Posted on the 08 April 2014 by Tash Berbank @tdotberbank
So for the first time since I started I finally liked a CBT session! This week we focused on what to do with worries once first have them. Worries generally arise out of a current situation, and then begin to escalate when we begin to imagine the extreme consequences of our current worries.
For example, yesterday I lost my worry diary that I had to take to our session. I began by worrying about where it could be, but then I began to worry about what would happen if I couldn't find it, I worried that I would be late if I couldn't find it in time, that I'd be told off if I didn't have it etc. The first worry; worrying about where my diary could be, is a current worry. The rest are hypothetical; worries that I am inventing.
The best way to deal with a worries are first to divide them into whether you can do something about them. Generally, you can do something about a current worry. You can act on it, tell someone about it or schedule a time to do it. In this instance, I decided to look for my worry diary instead of worrying about where it could be.

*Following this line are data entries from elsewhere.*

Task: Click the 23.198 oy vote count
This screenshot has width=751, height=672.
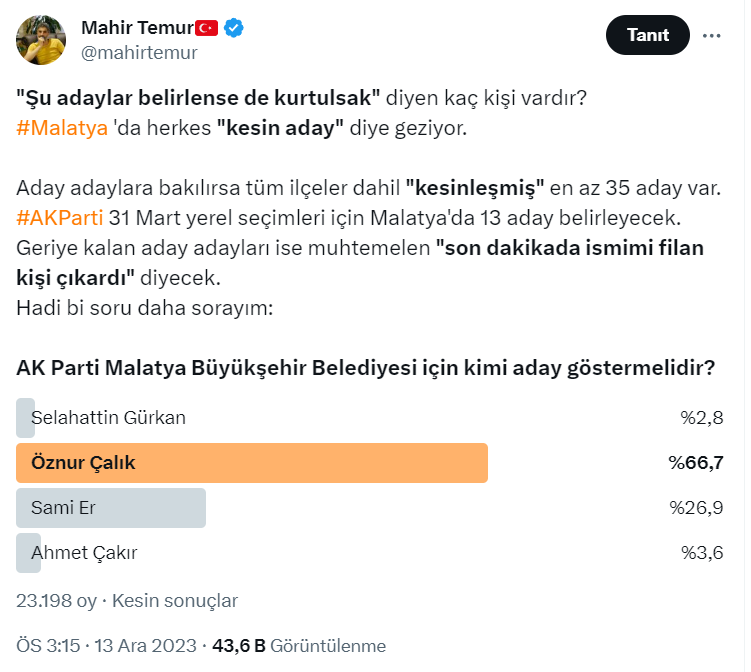Action: pyautogui.click(x=56, y=601)
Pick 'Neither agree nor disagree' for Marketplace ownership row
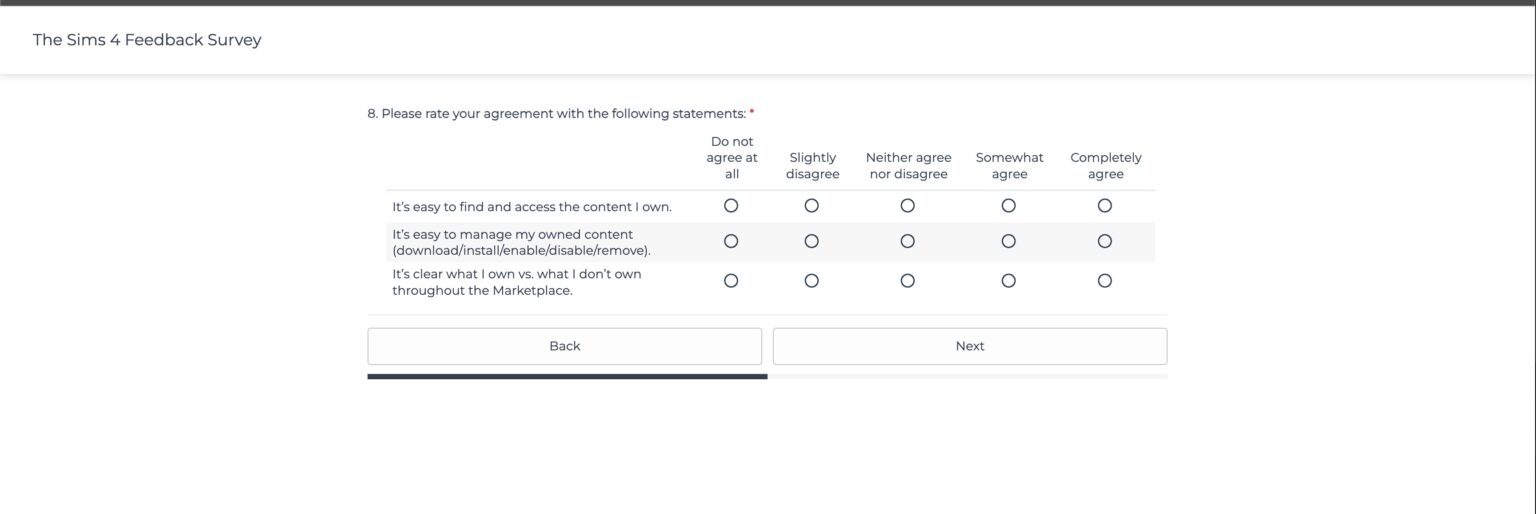 (x=908, y=281)

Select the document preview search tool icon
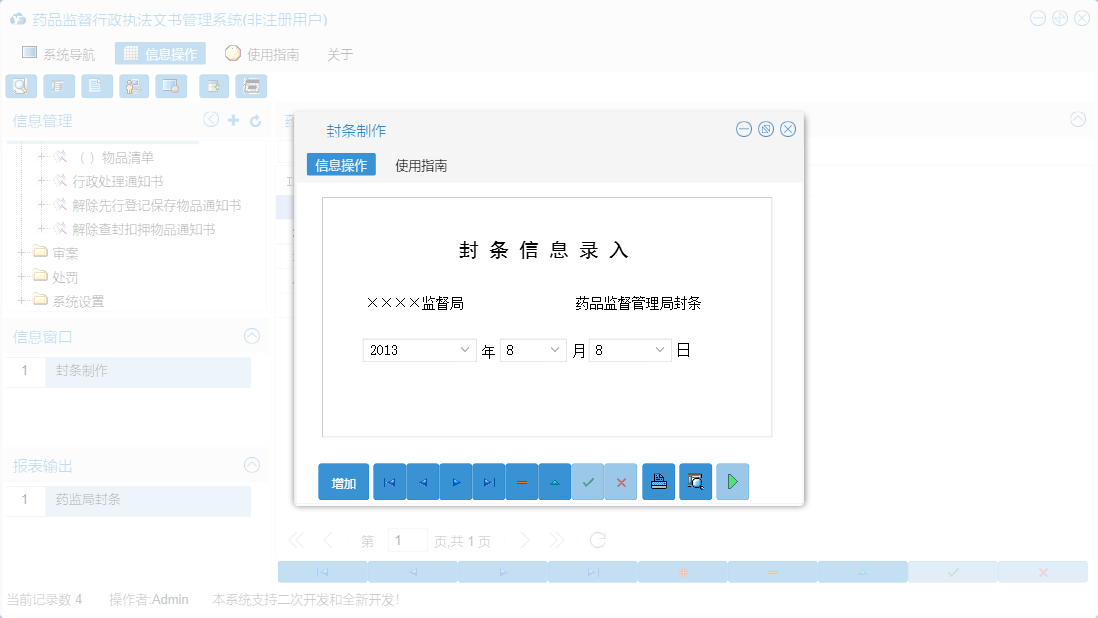click(x=21, y=86)
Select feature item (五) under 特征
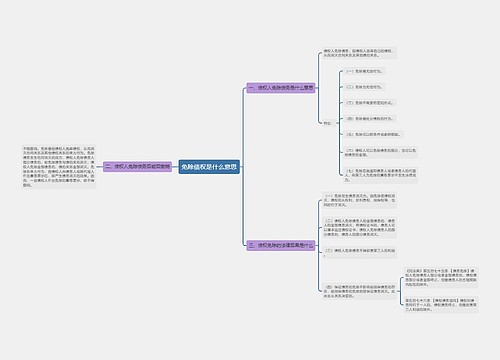 point(373,134)
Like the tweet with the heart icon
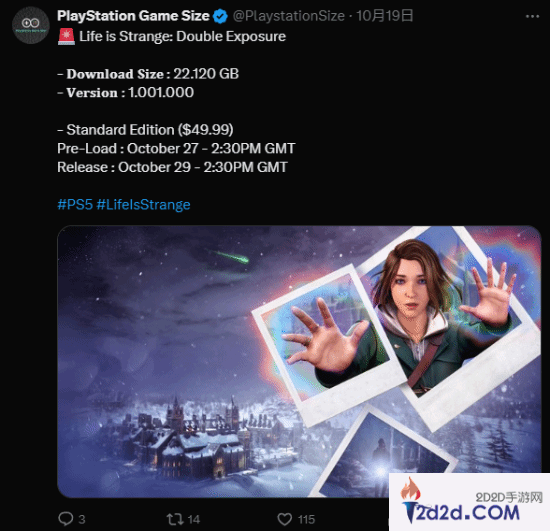The height and width of the screenshot is (531, 550). pos(284,519)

Once you have acted upon your worry, it is off your agenda, so there's nothing more to worry about. In the case of the missing worry diary, I couldn't find it, despite looking everywhere I could think of. Therefore, I had to put the worry to one side. This was hard at first because I was worried about it being seen by someone, or what the consequences would be when I turned up to the CBT session without it. However, I couldn't do anything more about it. Whatever will be will be...

Stage 3 is to distract yourself. In this instance, distracting myself was easy, I left the house and went to therapy. I read a book on the way there so I didn't think about the missing worry diary. In the end, we didn't even need the worry diary to hand, as long as we could remember how it went.

If you can't act on a worry, then put the feeling to one side and distract yourself from it, as described above. Obviously this is easier said then done, but the key is to keep practicing. If you have distracted yourself by reading a book, and now you have finished reading the worry has come back, do something else. Maybe do the muscle relaxation or deep breathing (as described in this post) or some other hobby; gardening, baking, or even chatting to a friend on the phone.
At last, this week's CBT session seemed quite useful, as opposed to dwelling on our current feelings. There is no CBT for the next 2 weeks so don't expect any more useful tips for a while (haha)!